• Görevler:
a) Hindistan ekonomisini ele alan alıntıya göre Hindistan ekonomisinin 2023 yılındaki büyüme oranını yazın.
b) Hindistan ekonomisini ele alan alıntıyı bittiği yerden devam ettirin.

• Alıntı:
════════

Madenciler, çelik işçileri ve otomotiv işçileri seminere
deneyimlerini, fikirlerini ve önerilerini aktardılar. Çok sayıda
işçinin yanı sıra çok sayıda genç, militan işçi hareketinden
kadınlar, barış ve çevre hareketinden aktivistler, göçmenler,
bilim insanları ve sanatçılar da vardı. 200 konuşma ve 26
hazırlanmış açılış konuşması“
Birden
fazla Hindistan’lı komünist parti ve örgütlerin yanı sıra,
Türkiye’den ICOR üyesi
TKP-ML,
MLKP ve Bolşevik Parti (Kuzey Kurdistan-Türkiye) katılmışlardı.
Hindistan’lı
örgütlerin çoğu, kendi
ülkelerini, ya
“yarı-sömürge” ya da “bağımlı” ülke olarak
değerlendirirken, TKP-ML, ısrarla, “Arjantin,
Türkiye ve Hindistan, yarı-sömürge yarı-feodal ülkelerdir”
belirlemesinde
bulundu. O zaman, Hindistan’a kısaca bir göz atalım:
Emperyalist
Dünyanın 3. Süper Gücü Adayı:
HİNDİSTAN
Hindistan
Ekonomisine Kısa Bir Bakış
“Kapitalizm
en hızlı şekilde sömürgelerde ve denizaşırı ülkelerde
büyüyor. Bu ülkeler arasında yeni emperyalist güçler (Japonya)
ortaya çıkıyor.”
Lenin
Bu
saptamasını Lenin 1916 yılında, „Kapitalizmin En Yüksek
Aşaması Emperyalizm“kitabında yapıyor.
Hindistan
kapitalizmi her geçen gün büyümektedir. Dünyanın büyük
ekonomileri arasında en yüksek büyüme oranına sahiptir.
Hindistan ekonomisi 2023 yılında % 7,8 büyümüştür. Büyüme
oranı açısından Çin'i geçmiştir.
2014 yılında dünyanın 10. büyük ekonomisi olan Hindistan, 2023
yılında 5. büyük ekonomisi olarak emperyalist dünya içindeki
yerini yükseltmiştir.

════════

• Gösterilen Veriler:
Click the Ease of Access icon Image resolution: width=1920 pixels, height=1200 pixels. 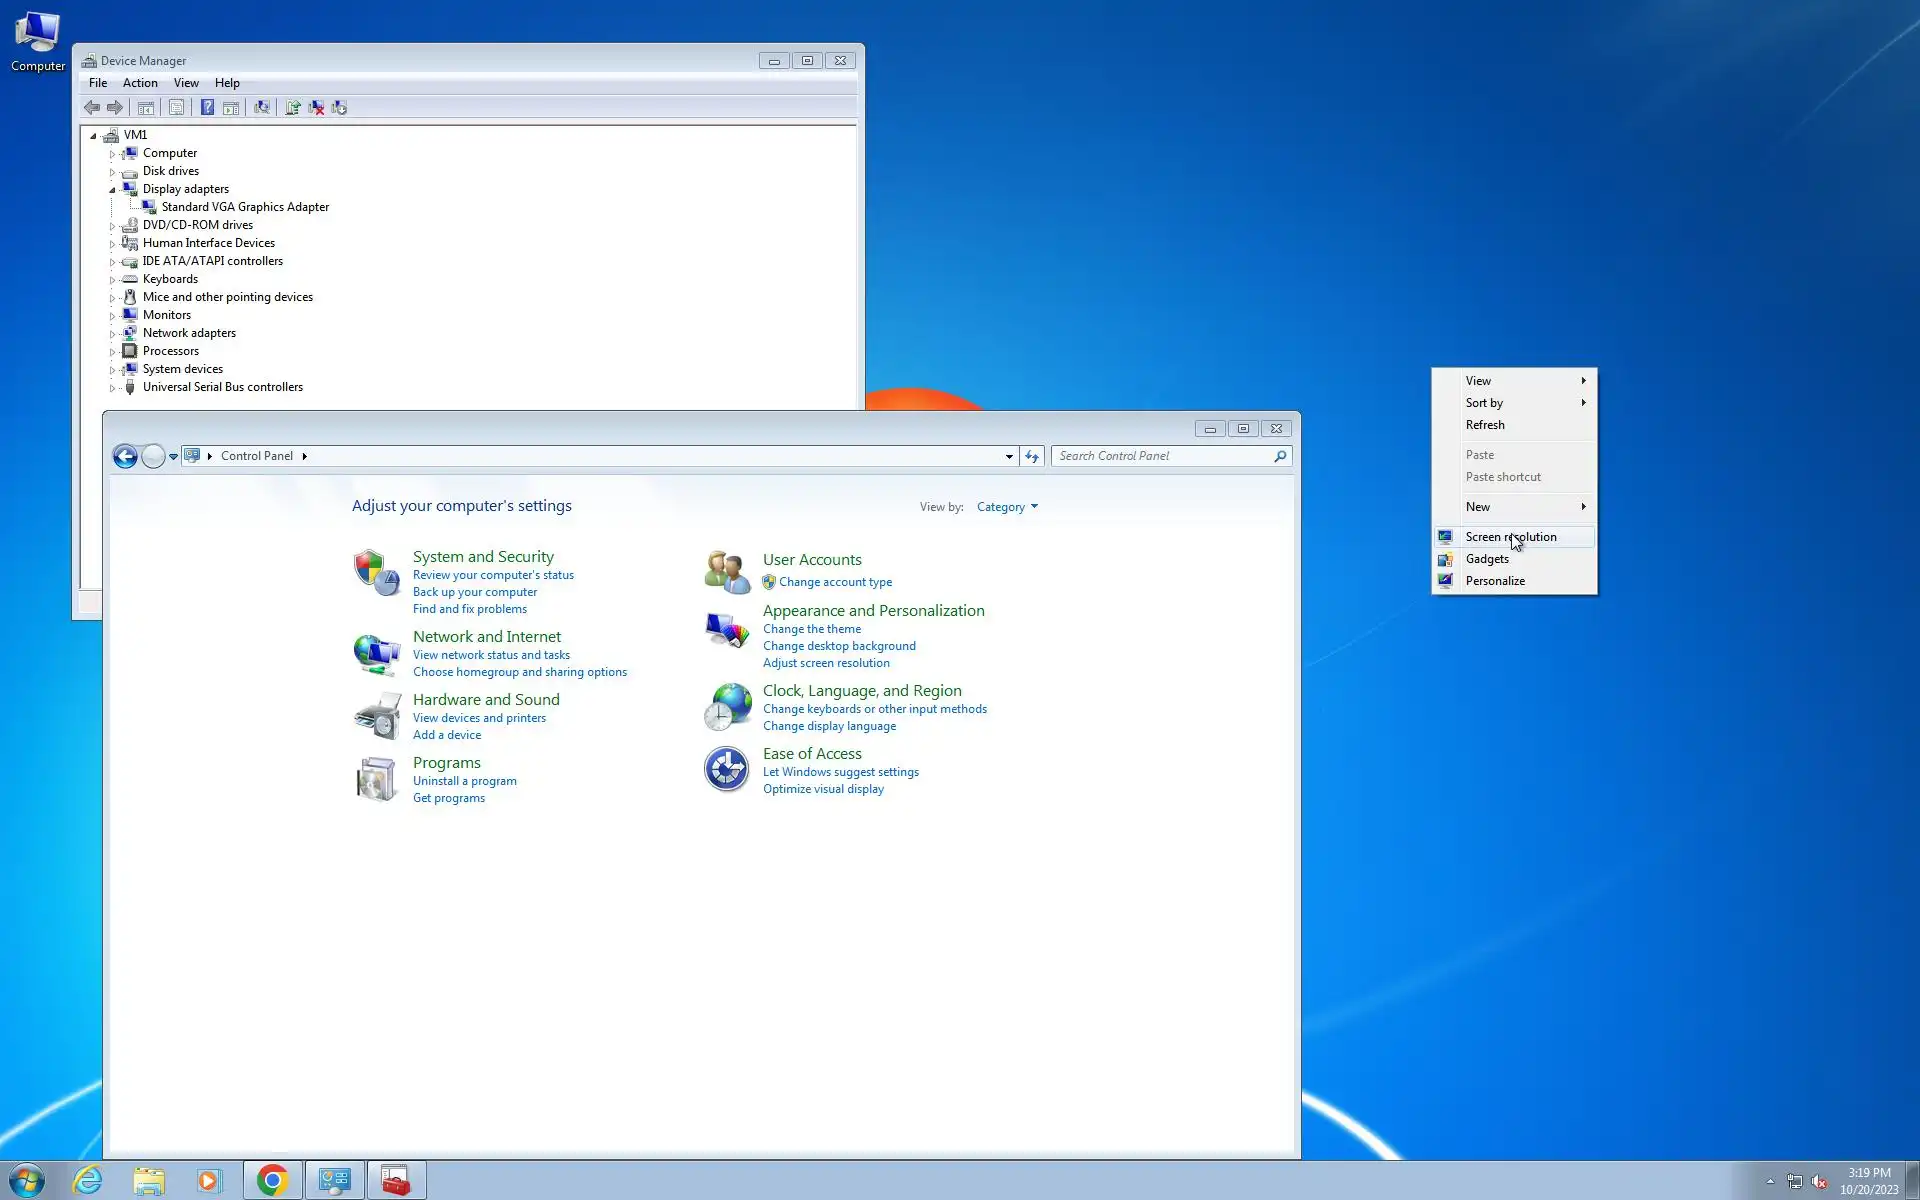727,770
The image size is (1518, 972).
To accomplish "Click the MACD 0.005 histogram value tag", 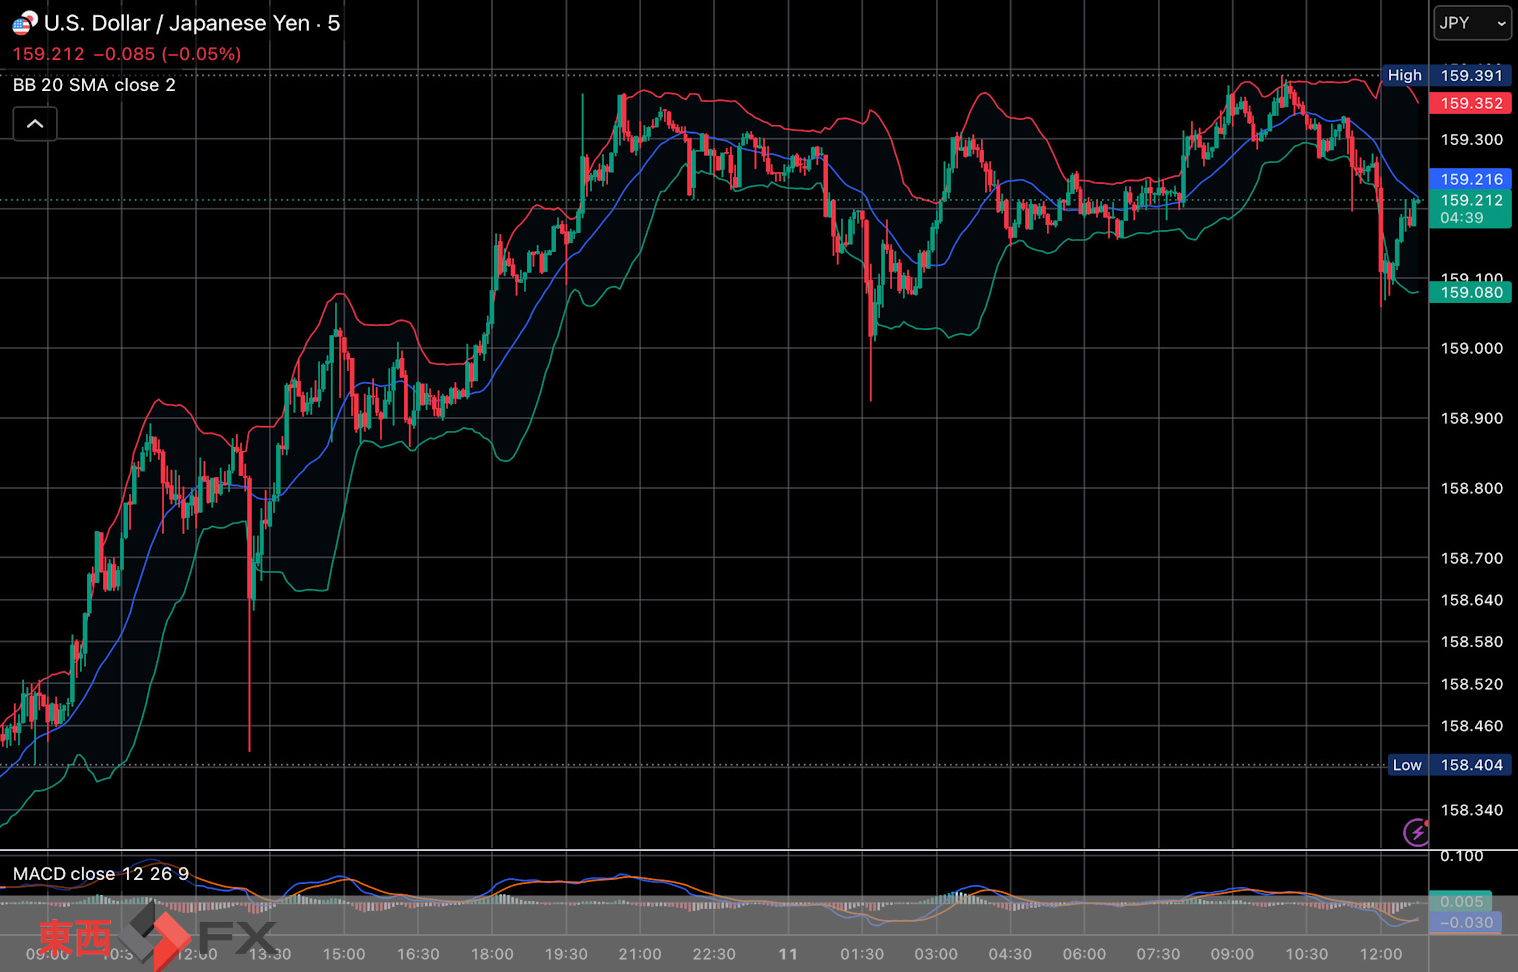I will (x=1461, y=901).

════════

• Görev Yanıtları:
a) % 7,8

b)
Bir
ülkenin kapitalist gelişmesi, temel ekonomik sektörlerin GSYH
içindeki paylarından belli olur. Hindistan'da hizmetler sektörü'nin
payı %48,44, sanayinin; %25,66, Tarımın payı ise %16,73
kadardır.
1950-51
yıllarında ise, tarımın GSYH içindeki payı % 51,88; sanayinin
payı % 16,19; hizmetler sektörünün payı % 29,54.
Diğer
ülkelerde olduğu gibi, kapitalizmin gelişmesine bağlı olarak,
tarımın GSYH içindeki payı giderek küçülürken, sanayinin ve
hizmetlerin payı ise büyüyor. Ve hatta, sanayide yüksek teknoloji
kullanımı arttıkça, ekonomi içindeki payı kısmen geriliyor.
Hizmetlerin payı ise büyüyor. Bu, sanayinin küçülmesinden çok,
bir çok üretim dalının (özellikle bilişim teknolojisi)
hizmetler sektörüne dahil edilmesinden kaynaklıdır.
Dünya'da
tarım ürünleri üretimi açısından 2. sırada yer alan
Hindistan, tarım ise toplam istihdamın %44' gibi büyük bir
kitleyi kapsamaktadır.
Başka bir araştırmaya göre ise, 2023-2024 yılında tarımda
istihdam yaklaşık 150 milyon, sanayide 108 milyon, hizmetlerde ise
164,5 milyon kişi istihdam ediliyor.
Şehirleşme'de
kapitalist gelişmeye bağlı olarak gelişmektedir. Hindistan'da
şehirlerde yaşayan nüfus 2023 yılına göre 519,5 milyon
kadardır.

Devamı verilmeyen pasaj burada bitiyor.